> Exercise directions: Although the records contain pictures, repeat only the text of every line exactly.

>>>

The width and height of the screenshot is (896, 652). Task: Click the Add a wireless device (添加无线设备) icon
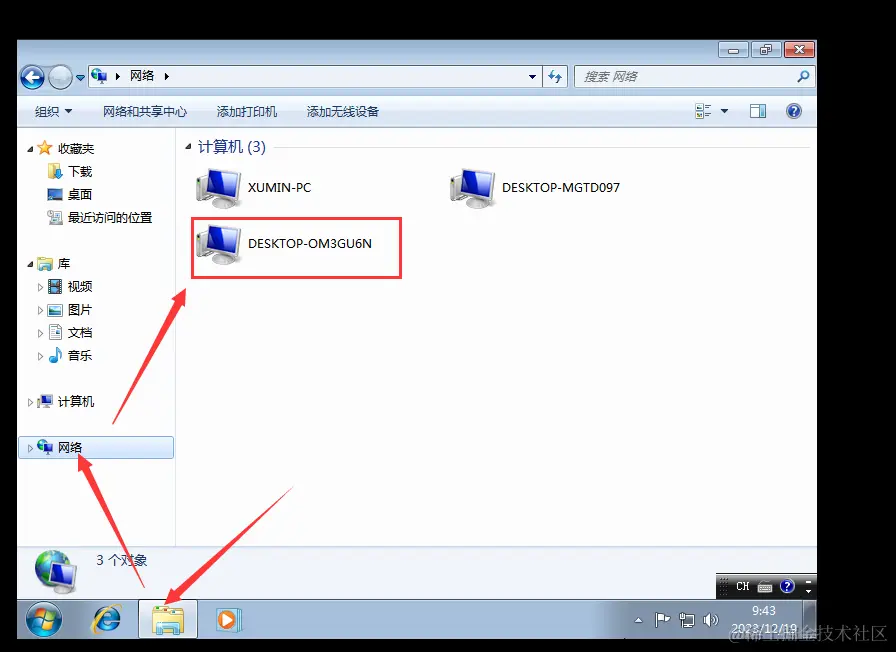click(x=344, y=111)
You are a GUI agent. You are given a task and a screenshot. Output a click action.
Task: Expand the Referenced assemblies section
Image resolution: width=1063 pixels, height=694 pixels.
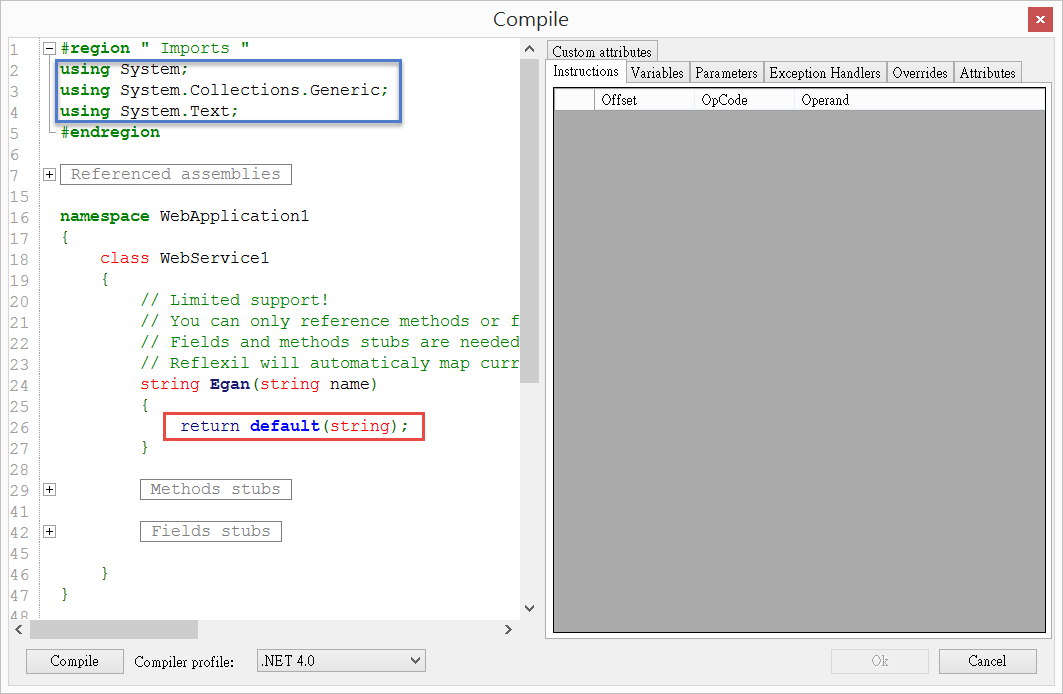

<<<

> Written reply:
The width and height of the screenshot is (896, 652). Task: Click the Add a wireless device (添加无线设备) icon
click(x=344, y=111)
You are a GUI agent. You are given a task and a screenshot. Output a click action.
Task: Expand the Referenced assemblies section
Image resolution: width=1063 pixels, height=694 pixels.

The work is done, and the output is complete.